▶ **Your task**:
Copy out verbatim the lines of the material starting at the line that contains "This screenshot has width=1512, height=787." and ending at the line that contains "Action: (x=482, y=746)", including both of those lines.

▶ **Raw data**:
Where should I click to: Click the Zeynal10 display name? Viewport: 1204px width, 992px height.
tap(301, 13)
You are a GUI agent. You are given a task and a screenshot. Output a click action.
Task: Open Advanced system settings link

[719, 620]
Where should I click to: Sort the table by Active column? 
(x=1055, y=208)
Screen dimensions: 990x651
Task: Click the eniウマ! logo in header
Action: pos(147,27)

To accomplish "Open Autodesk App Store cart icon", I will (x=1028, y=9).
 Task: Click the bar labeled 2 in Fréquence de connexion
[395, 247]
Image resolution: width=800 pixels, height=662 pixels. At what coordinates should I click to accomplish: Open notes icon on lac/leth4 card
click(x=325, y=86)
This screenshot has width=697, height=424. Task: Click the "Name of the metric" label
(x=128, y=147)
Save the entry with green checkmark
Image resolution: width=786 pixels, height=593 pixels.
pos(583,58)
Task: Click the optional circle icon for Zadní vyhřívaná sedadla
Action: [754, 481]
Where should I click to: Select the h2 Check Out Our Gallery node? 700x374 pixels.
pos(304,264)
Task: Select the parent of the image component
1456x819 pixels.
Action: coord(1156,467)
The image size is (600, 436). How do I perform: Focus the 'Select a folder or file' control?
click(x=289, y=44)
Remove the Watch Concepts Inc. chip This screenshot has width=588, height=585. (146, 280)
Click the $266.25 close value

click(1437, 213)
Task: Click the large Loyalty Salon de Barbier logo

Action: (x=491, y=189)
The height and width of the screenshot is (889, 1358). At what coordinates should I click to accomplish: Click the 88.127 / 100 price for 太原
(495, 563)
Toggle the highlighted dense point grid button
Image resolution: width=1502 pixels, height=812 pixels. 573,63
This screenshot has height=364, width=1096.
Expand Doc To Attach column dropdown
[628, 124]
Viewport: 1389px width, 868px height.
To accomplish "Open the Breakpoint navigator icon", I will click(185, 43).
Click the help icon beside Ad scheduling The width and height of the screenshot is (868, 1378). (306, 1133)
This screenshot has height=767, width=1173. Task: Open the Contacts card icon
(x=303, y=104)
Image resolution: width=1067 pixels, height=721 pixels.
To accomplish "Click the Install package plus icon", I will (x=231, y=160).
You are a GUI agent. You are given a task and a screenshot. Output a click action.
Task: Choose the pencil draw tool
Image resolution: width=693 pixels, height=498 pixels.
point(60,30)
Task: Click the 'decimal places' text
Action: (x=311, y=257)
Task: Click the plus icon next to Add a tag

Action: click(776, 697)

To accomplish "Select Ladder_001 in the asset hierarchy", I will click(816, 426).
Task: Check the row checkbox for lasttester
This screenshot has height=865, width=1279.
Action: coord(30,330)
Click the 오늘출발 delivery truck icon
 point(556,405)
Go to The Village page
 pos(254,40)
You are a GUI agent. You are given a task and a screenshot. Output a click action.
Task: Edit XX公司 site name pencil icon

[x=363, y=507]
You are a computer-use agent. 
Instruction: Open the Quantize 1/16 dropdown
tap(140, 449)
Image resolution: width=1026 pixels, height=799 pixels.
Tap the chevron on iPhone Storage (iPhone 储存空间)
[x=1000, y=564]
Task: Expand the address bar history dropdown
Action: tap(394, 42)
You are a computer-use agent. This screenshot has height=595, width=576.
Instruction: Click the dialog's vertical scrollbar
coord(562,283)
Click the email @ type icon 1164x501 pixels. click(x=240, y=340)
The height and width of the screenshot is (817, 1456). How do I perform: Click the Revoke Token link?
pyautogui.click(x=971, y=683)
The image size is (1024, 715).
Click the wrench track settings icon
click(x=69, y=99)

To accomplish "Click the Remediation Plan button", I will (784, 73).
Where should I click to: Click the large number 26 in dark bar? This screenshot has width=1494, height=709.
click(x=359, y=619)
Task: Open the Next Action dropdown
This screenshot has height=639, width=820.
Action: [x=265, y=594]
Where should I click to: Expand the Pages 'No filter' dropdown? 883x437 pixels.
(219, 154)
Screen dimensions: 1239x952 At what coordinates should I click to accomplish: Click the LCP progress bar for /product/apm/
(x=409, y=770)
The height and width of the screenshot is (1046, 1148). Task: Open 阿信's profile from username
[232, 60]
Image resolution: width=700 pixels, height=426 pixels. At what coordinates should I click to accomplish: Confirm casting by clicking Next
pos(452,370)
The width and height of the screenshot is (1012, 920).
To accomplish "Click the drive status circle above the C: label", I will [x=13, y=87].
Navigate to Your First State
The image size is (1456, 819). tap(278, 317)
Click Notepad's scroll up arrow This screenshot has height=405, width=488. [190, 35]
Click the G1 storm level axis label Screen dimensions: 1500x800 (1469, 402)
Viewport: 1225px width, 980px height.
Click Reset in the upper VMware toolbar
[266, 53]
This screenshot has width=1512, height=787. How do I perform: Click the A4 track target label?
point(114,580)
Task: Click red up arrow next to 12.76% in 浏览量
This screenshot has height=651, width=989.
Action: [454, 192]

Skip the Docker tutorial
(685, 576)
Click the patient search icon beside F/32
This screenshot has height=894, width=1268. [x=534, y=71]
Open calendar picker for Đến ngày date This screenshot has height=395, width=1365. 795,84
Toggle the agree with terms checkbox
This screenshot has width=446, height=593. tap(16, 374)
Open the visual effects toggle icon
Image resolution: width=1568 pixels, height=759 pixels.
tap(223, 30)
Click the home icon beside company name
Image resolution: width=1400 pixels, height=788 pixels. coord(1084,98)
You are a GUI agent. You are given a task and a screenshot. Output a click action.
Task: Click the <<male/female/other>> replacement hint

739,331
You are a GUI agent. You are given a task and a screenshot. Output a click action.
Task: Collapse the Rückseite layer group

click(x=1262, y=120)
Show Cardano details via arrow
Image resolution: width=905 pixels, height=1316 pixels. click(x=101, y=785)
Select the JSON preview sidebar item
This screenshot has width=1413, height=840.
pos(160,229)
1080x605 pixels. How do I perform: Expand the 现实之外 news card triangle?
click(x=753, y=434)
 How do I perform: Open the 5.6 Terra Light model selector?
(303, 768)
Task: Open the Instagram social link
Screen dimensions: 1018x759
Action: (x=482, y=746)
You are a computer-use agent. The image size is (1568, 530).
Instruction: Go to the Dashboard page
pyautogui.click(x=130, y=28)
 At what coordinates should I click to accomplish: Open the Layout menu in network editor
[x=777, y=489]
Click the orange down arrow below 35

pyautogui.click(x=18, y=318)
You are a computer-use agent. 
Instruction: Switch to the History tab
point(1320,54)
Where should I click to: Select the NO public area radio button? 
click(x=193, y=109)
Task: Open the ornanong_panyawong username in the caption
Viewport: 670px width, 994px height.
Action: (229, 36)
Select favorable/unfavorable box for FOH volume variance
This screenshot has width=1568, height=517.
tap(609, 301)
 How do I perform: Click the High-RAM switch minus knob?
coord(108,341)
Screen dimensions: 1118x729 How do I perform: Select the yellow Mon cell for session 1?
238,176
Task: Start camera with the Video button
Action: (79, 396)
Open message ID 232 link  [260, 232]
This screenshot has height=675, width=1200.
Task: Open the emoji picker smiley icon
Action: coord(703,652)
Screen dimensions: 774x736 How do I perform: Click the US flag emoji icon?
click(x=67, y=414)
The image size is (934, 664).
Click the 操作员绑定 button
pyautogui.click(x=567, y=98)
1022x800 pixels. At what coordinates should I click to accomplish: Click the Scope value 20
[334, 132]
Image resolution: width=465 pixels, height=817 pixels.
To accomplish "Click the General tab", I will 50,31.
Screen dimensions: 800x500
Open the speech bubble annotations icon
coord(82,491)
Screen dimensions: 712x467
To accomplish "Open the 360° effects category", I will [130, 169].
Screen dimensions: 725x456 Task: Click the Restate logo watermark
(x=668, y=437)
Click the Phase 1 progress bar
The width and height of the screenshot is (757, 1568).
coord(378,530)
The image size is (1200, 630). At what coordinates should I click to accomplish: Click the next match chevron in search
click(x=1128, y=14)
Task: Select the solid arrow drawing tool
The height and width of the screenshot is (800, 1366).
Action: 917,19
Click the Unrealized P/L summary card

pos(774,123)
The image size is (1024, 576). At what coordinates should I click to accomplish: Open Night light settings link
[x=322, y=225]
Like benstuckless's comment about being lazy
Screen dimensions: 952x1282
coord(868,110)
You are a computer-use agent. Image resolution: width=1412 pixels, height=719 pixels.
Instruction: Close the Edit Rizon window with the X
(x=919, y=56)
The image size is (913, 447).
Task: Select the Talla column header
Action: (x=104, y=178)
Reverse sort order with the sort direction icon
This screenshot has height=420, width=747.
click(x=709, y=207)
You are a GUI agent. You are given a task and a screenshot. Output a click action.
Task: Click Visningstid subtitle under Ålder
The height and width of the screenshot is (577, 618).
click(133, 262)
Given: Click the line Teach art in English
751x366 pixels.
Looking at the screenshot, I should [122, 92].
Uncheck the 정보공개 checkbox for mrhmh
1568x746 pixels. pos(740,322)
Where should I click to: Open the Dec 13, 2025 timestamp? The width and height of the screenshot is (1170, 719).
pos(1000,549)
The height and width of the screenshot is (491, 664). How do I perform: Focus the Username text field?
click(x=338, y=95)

▶ **The answer**:
This screenshot has width=1512, height=787. How do I perform: Click the A4 track target label?
point(114,580)
Task: Click red up arrow next to 12.76% in 浏览量
This screenshot has height=651, width=989.
Action: [454, 192]

Skip the Docker tutorial
(685, 576)
Click the patient search icon beside F/32
This screenshot has height=894, width=1268. [x=534, y=71]
Open calendar picker for Đến ngày date This screenshot has height=395, width=1365. 795,84
Toggle the agree with terms checkbox
This screenshot has width=446, height=593. tap(16, 374)
Open the visual effects toggle icon
Image resolution: width=1568 pixels, height=759 pixels.
tap(223, 30)
Click the home icon beside company name
Image resolution: width=1400 pixels, height=788 pixels. coord(1084,98)
You are a GUI agent. You are given a task and a screenshot. Output a click action.
Task: Click the <<male/female/other>> replacement hint

739,331
You are a GUI agent. You are given a task and a screenshot. Output a click action.
Task: Collapse the Rückseite layer group

click(x=1262, y=120)
Show Cardano details via arrow
Image resolution: width=905 pixels, height=1316 pixels. click(x=101, y=785)
Select the JSON preview sidebar item
This screenshot has width=1413, height=840.
pos(160,229)
1080x605 pixels. How do I perform: Expand the 现实之外 news card triangle?
click(x=753, y=434)
 How do I perform: Open the 5.6 Terra Light model selector?
(303, 768)
Task: Open the Instagram social link
Screen dimensions: 1018x759
Action: (x=482, y=746)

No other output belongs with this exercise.